* _Extracted information_:
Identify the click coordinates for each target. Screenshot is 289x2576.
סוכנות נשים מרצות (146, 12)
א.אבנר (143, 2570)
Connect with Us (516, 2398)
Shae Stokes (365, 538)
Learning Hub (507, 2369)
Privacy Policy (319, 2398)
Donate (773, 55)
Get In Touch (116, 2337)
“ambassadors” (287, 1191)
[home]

* _Task description_: Exactly the lines from the one holding "סוכנות נשים מרצות (146, 12)" through the end of the data are to be repeated, with both ends included.

* _Solution to this problem_:
סוכנות נשים מרצות (146, 12)
א.אבנר (143, 2570)
Connect with Us (516, 2398)
Shae Stokes (365, 538)
Learning Hub (507, 2369)
Privacy Policy (319, 2398)
Donate (773, 55)
Get In Touch (116, 2337)
“ambassadors” (287, 1191)
[home]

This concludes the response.